Chapter 10 Adverse drug reactions and drug interactions
INTRODUCTION
A tragic event occurred in the early 1960s that involved a hypnotic called thalidomide. This drug proved to be teratogenic, and many babies with congenital limb defects were born to mothers who had taken this preparation in early pregnancy. This major disaster led to the establishment of regulatory agencies that enforce rigorous testing and evaluation of drugs prior to the granting of a product licence and subsequent marketing. In addition to these processes, detection and recording of ADRs that occur when the drug is in use are of vital importance. A well-established reporting system enables ADRs to be reported to the Committee on Safety of Medicines. Both prescribed and non-prescribed medicines are included in this system. Yellow reporting forms for ADRs are included in the British National Formulary (BNF).
CLASSIFICATION
The simplest classification of ADRs is into types A and B.
DRUG-INDUCED GASTROINTESTINAL DISORDERS
Non-steroidal anti-inflammatory drugs including aspirin are very widely used but have a potential to damage the gastrointestinal tract. NSAIDs are administered to reduce pain and inflammation, particularly in arthritis. This is achieved by inhibition of synthesis of certain prostaglandins. However, they also inhibit prostaglandins, which are protective to tissues, resulting in irritant effects on the gastric epithelium.
Table 10.1 provides details of several of the more commonly experienced gastrointestinal adverse effects (dry mouth, taste disturbance, oesophageal reflux, nausea and vomiting, diarrhoea and constipation) and examples of drugs causing these.

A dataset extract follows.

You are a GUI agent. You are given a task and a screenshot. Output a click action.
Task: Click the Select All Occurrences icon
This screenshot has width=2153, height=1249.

Adverse drug reaction | Examples of drugs |
---|---|
Dry mouth | Anticholinergics, antihistamines, central nervous system stimulants, ribavirin, tricyclic antidepressants, phenothiazines |
Metallic taste | Metformin, metronidazole, zopiclone |
Taste disturbance | Angiotensin-converting enzyme inhibitors, penicillamine, terbinafine |
Oesophageal reflux | Anticholinergics, calcium-channel blockers, opioids |
Nausea and vomiting | Cytotoxics, levodopa, opioids, quinolones, ribavirin |
Diarrhoea | Antibiotics, colchicine, gold compounds, misoprostol, proton pump inhibitors |
Constipation | Anticholinergics, antihistamines, diuretics, iron preparations, opioid analgesics, tricyclic antidepressants, verapamil |
DRUG-INDUCED MENTAL HEALTH DISORDERS
PSYCHIATRIC CONDITIONS
Patients suffering from acute confusional states have a short attention span, appear bewildered and have difficulty following commands. Delirium is characterised by disorientation and reduced attention, and the patient may be frightened, restless and hostile. Most drug-induced confusional states resolve on withdrawal of the drug. Antimuscarinics are recognised as causing delirium, disorientation, confusion and visual hallucinations. Table 10.2 lists drugs associated with drug-induced mental disorders.

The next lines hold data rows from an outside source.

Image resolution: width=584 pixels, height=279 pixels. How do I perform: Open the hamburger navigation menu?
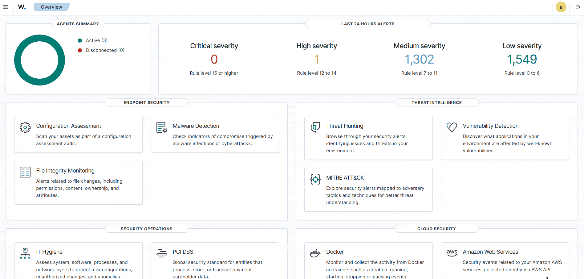click(x=6, y=7)
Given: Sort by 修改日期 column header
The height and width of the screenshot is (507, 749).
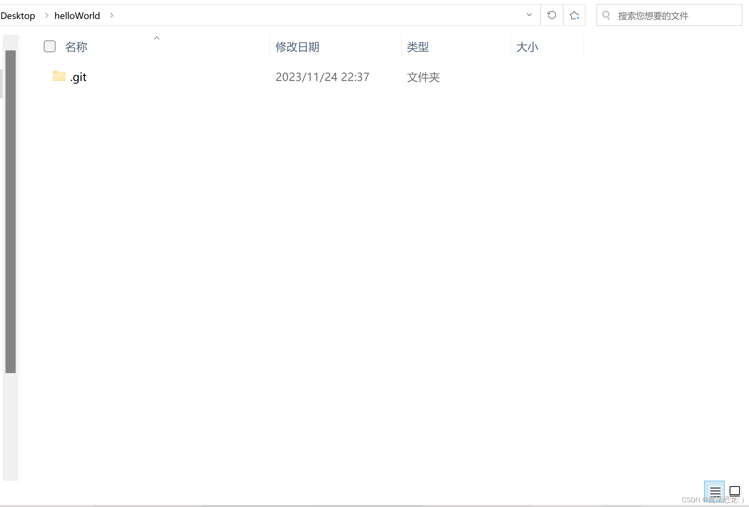Looking at the screenshot, I should pyautogui.click(x=297, y=47).
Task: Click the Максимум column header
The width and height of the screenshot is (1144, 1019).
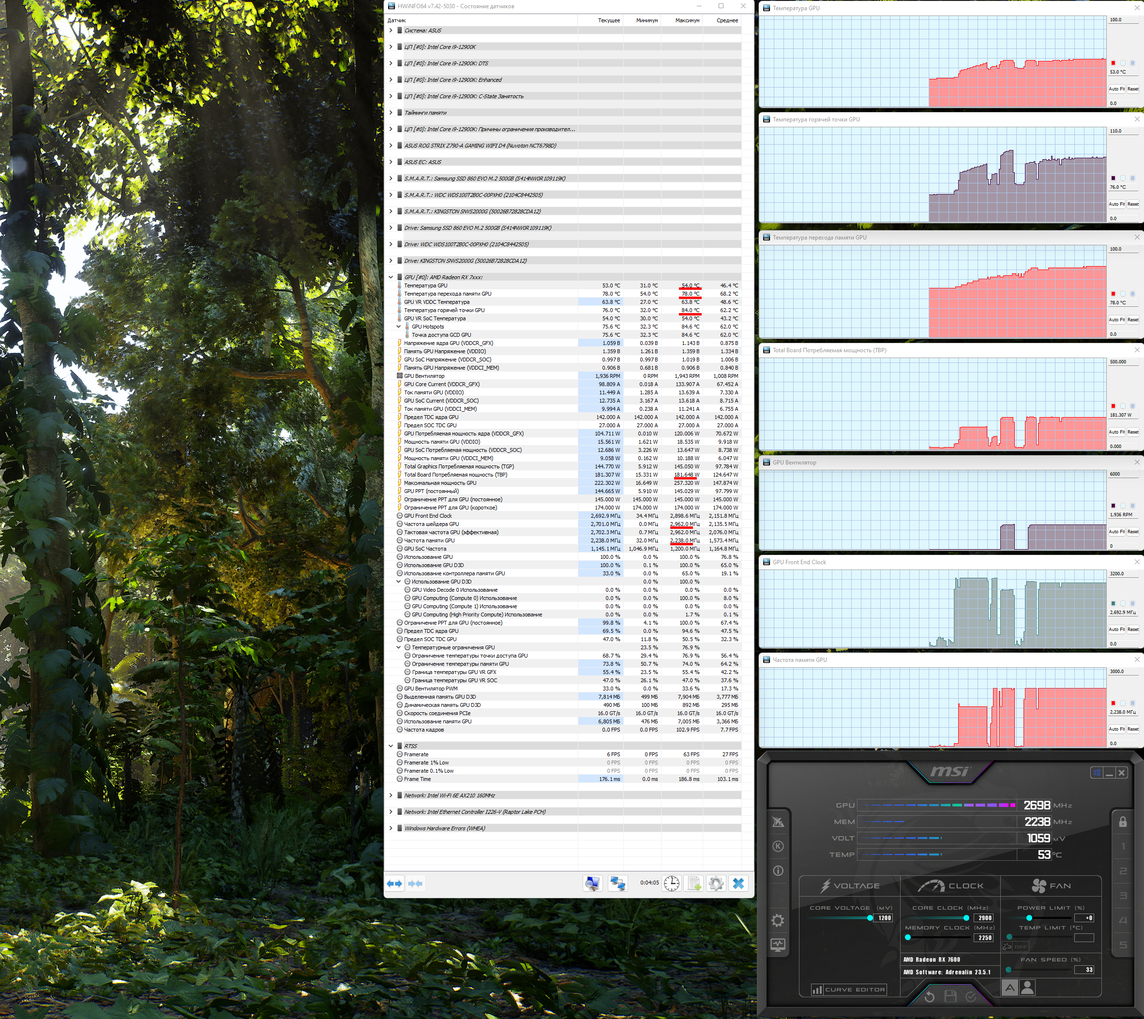Action: (x=687, y=20)
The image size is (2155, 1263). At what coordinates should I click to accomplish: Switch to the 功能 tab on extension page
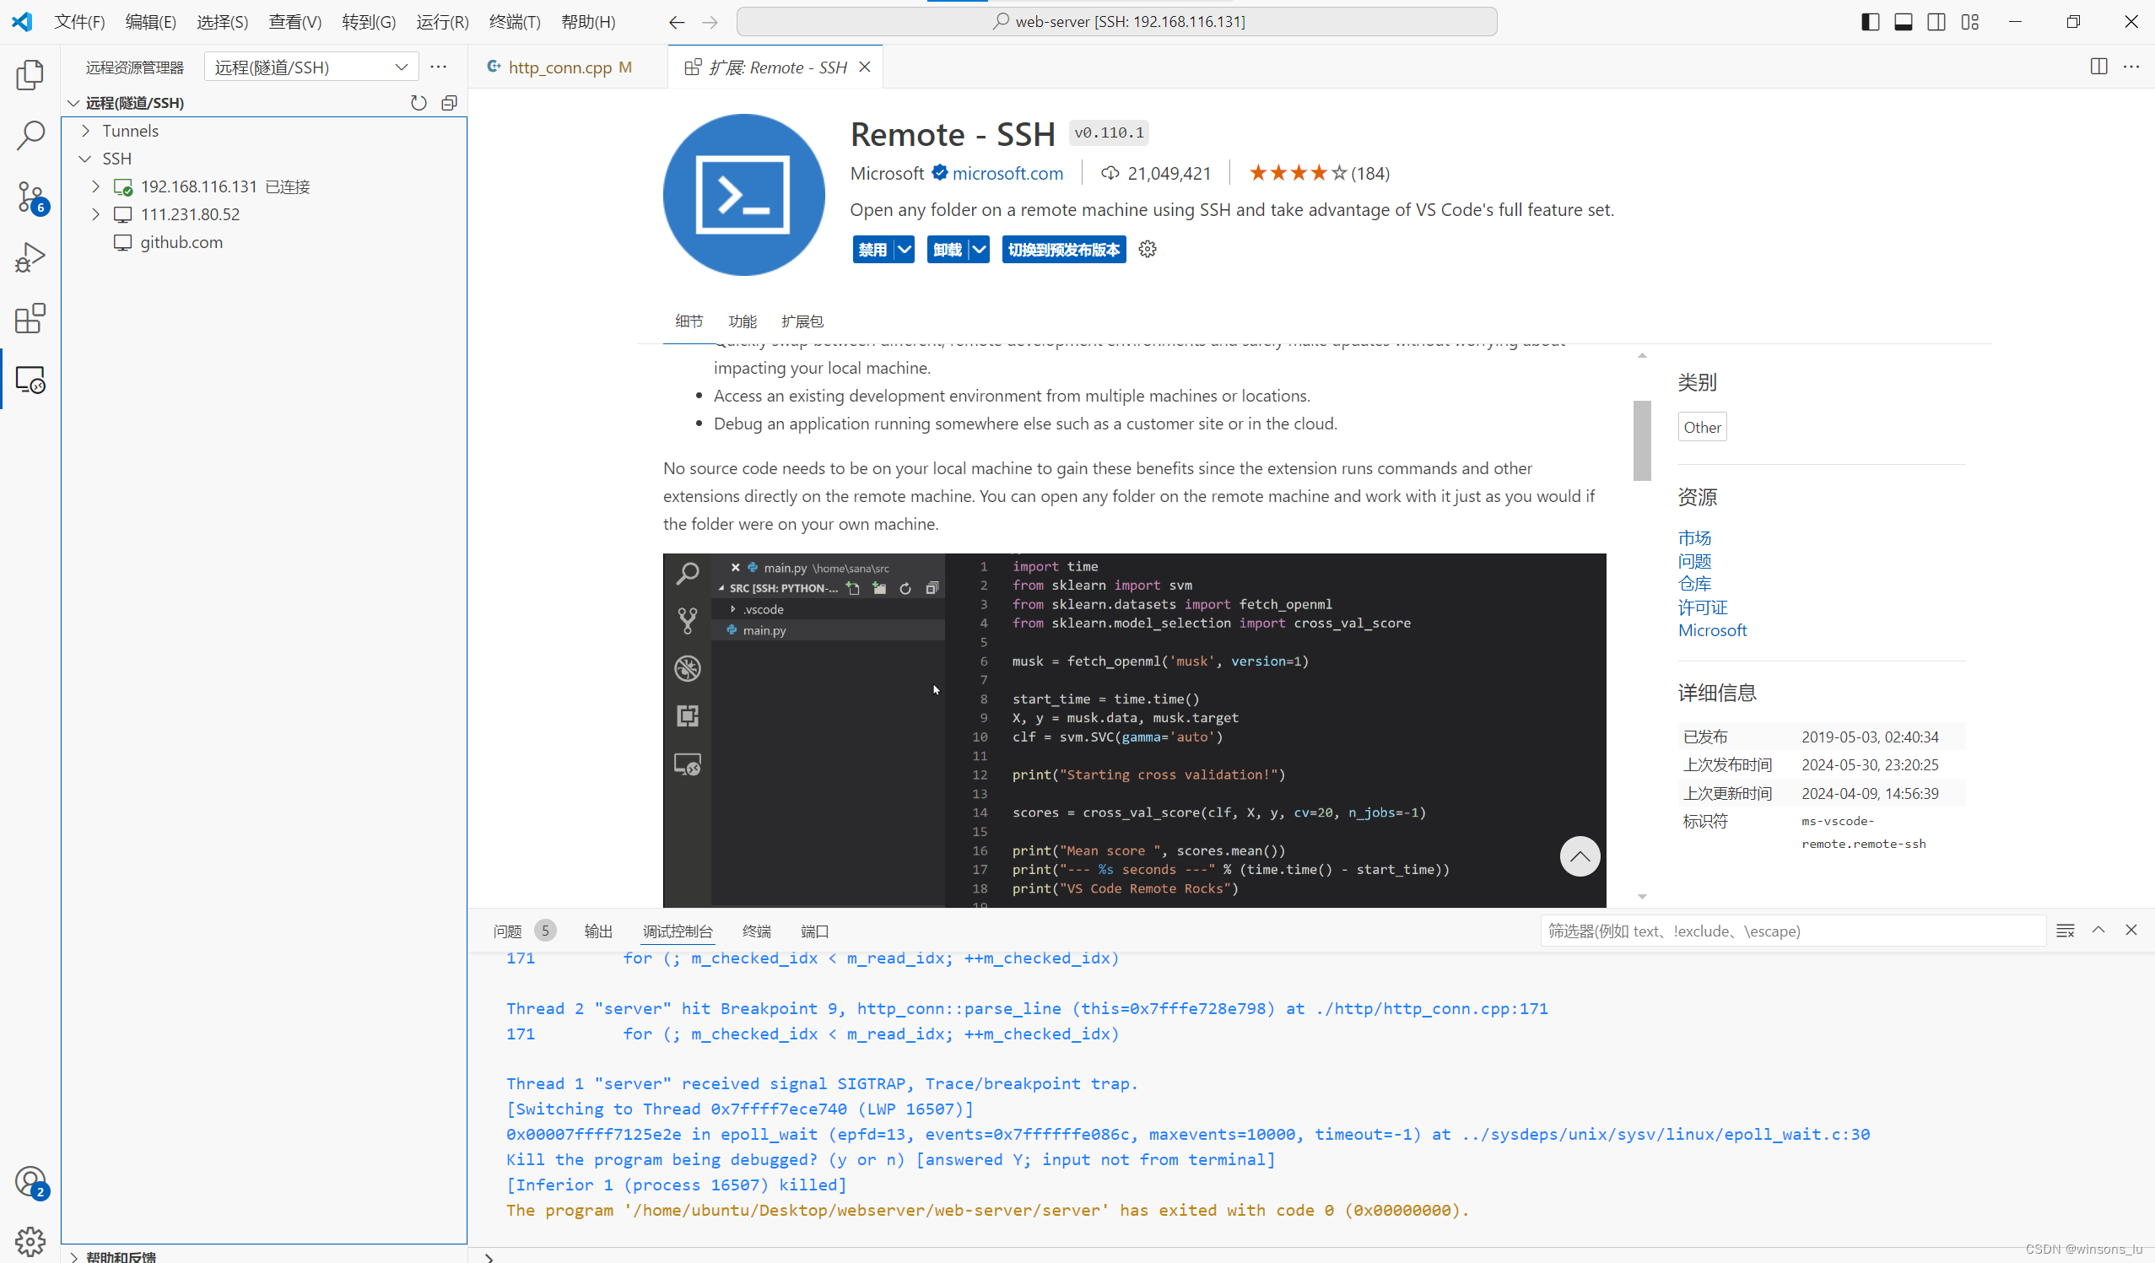(741, 321)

Condition | Examples of drugs associated with the condition |
---|---|
Depression | Ciprofloxacin, beta-blockers, calcium-channel blockers, benzodiazepines, levodopa, carbamazepine, phenothiazines, rivastigmine, corticosteroids, disulfiram, levetiracetam, isotretinoin, mefloquine |
Psychosis | Quinolones, anticholinergics, antiepileptics, disulfiram, ganciclovir, levodopa, mefloquine, zolpidem |
Mania | Baclofen, bromocriptine, corticosteroids, levodopa |
Delirium | Anticholinergics, antiepileptics, antipsychotics, corticosteroids, disulfiram, lithium, opioids |
Confusion | Diazepam, carbamazepine, mexiletine, omeprazole, spironolactone |
DRUG-INDUCED SKIN DISORDERS
Drug-induced skin eruptions are likely to be the most frequent adverse reaction seen by a nurse, because approximately 30% of reported drug reactions involve the skin. Reactions are frequently seen after immunisations and can range from mild to more severe (Fig. 10.1).
URTICARIA
Urticaria is referred to as hives or nettle rash and is an acute or a chronic allergic reaction in which red weals develop. The weals itch intensely and may last for hours or days. Sometimes, urticaria affects areas other than the skin, causing swelling of the tongue, lips and eyelids. This serious variety is called angioedema and requires urgent medical attention. Only acute urticaria is likely to be drug-induced, occurring straight away or shortly after the administration of a drug to a sensitised patient, and it can be regarded as the cutaneous manifestation of anaphylaxis. Urticaria may arise following treatment with, for example, penicillins, vaccines, indometacin, imipramine, aspirin, dextrans and X-ray contrast media.